— start The data —

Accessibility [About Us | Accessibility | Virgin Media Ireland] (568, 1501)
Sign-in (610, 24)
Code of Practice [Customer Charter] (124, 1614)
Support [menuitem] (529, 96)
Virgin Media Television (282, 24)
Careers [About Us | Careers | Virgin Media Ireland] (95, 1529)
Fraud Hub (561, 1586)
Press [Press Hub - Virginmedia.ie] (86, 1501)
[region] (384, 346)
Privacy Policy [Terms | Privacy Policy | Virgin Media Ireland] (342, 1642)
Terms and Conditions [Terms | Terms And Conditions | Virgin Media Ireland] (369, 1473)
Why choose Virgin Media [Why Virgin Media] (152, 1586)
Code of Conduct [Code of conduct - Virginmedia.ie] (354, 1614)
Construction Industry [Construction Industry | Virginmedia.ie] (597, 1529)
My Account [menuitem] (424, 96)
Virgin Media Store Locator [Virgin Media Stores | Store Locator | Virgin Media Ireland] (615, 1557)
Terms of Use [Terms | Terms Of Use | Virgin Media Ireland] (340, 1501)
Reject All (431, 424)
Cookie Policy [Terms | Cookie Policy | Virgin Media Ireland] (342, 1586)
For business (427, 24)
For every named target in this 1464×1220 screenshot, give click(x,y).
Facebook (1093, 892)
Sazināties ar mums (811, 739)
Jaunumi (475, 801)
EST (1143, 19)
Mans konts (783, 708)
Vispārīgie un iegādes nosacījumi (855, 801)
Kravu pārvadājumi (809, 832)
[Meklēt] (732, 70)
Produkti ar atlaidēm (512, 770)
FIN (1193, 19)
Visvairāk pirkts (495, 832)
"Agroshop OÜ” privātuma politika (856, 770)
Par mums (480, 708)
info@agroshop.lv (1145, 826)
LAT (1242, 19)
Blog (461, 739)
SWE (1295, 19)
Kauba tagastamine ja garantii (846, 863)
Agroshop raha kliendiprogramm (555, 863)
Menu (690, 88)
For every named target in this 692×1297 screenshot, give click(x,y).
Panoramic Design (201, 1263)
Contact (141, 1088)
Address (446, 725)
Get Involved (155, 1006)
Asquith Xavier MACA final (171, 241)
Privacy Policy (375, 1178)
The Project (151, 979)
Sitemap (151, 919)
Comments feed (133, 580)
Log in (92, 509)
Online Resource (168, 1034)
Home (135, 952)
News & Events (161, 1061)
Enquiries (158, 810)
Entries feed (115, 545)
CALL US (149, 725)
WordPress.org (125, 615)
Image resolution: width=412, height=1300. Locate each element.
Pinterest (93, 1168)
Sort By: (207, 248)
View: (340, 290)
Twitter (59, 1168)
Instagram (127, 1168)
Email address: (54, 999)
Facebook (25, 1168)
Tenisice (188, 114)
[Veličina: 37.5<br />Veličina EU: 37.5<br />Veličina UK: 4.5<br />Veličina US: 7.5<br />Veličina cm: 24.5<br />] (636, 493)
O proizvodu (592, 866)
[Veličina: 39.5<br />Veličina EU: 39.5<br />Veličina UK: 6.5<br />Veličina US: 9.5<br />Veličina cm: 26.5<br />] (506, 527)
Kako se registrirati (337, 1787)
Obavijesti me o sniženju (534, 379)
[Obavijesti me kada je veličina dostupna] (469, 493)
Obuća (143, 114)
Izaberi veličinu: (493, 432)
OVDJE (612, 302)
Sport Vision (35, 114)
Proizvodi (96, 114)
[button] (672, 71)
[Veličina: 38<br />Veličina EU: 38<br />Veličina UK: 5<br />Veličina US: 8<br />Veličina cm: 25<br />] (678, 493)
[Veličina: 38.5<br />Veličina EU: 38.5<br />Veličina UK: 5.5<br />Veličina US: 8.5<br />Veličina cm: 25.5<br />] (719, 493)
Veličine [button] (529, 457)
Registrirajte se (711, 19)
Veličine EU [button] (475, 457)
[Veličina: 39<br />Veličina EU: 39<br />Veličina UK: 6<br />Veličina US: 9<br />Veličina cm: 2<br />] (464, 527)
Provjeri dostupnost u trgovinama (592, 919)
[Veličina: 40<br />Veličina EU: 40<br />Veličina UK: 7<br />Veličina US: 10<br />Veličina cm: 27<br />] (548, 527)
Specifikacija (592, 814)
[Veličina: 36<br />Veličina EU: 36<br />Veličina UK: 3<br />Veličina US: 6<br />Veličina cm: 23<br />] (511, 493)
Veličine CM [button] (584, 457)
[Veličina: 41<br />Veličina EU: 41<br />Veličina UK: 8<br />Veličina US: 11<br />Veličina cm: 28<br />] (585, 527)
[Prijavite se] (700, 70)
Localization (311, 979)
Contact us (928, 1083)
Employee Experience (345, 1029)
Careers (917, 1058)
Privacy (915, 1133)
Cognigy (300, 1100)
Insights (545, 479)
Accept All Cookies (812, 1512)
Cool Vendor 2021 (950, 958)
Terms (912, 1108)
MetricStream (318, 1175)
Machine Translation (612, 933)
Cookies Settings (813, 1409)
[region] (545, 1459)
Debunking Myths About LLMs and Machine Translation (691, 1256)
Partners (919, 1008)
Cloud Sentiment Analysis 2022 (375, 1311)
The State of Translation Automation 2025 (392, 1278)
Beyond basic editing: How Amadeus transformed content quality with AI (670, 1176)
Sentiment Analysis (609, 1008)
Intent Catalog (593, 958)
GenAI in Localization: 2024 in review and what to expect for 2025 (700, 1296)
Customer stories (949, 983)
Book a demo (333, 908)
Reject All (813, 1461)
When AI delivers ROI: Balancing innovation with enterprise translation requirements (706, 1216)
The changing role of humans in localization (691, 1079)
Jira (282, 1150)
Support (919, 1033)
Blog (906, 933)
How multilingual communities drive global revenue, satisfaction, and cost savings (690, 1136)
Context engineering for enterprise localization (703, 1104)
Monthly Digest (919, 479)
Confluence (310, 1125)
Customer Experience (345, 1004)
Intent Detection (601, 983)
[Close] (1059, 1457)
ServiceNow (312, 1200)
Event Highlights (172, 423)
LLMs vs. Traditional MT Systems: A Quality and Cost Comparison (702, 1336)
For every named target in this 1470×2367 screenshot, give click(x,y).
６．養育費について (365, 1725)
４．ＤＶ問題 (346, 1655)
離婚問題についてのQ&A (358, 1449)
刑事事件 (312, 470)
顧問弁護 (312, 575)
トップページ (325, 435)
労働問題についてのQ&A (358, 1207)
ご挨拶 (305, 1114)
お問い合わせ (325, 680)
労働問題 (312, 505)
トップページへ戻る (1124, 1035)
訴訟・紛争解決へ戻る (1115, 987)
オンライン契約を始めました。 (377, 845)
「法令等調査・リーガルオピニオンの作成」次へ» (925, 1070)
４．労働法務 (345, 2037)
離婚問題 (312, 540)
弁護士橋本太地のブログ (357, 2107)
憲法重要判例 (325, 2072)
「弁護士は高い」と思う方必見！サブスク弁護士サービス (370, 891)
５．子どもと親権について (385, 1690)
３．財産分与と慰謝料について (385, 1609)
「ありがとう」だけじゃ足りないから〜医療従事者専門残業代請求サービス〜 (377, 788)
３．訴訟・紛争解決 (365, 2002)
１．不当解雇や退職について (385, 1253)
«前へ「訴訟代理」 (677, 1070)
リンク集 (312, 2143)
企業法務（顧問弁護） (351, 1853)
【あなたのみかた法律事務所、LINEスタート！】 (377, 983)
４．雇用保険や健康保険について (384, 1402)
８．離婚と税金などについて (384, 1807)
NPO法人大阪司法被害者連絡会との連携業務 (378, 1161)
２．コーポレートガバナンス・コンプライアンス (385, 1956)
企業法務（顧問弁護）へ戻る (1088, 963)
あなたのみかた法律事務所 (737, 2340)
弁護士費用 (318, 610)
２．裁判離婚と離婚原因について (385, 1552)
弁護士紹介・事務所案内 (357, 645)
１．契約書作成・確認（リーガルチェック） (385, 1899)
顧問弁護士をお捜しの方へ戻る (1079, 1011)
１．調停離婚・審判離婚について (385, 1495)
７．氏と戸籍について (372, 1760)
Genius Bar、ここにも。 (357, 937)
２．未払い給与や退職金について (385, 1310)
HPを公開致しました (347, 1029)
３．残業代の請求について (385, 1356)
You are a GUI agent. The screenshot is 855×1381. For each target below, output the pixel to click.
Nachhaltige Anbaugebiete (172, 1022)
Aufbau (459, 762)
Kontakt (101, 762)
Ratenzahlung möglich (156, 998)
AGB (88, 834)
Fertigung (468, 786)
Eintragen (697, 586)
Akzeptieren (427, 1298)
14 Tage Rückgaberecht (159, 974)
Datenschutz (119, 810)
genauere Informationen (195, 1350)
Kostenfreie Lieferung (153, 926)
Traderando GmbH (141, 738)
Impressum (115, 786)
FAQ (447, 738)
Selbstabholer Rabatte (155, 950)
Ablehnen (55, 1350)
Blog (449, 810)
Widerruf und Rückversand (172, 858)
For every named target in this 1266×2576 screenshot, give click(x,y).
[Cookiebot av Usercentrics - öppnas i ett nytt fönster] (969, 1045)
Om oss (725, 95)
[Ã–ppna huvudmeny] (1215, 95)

— end The data —

Objective:
Write out the items between the lines holding "２．未払い給与や退職金について (385, 1310)" and "Kostenfreie Lieferung (153, 926)", inclusive, putting "Teilzahlung" in place of "Ratenzahlung" and keeping everything else the same.

Task response:
２．未払い給与や退職金について (385, 1310)
HPを公開致しました (347, 1029)
３．残業代の請求について (385, 1356)
You are a GUI agent. The screenshot is 855×1381. For each target below, output the pixel to click.
Nachhaltige Anbaugebiete (172, 1022)
Aufbau (459, 762)
Kontakt (101, 762)
Teilzahlung möglich (156, 998)
AGB (88, 834)
Fertigung (468, 786)
Eintragen (697, 586)
Akzeptieren (427, 1298)
14 Tage Rückgaberecht (159, 974)
Datenschutz (119, 810)
genauere Informationen (195, 1350)
Kostenfreie Lieferung (153, 926)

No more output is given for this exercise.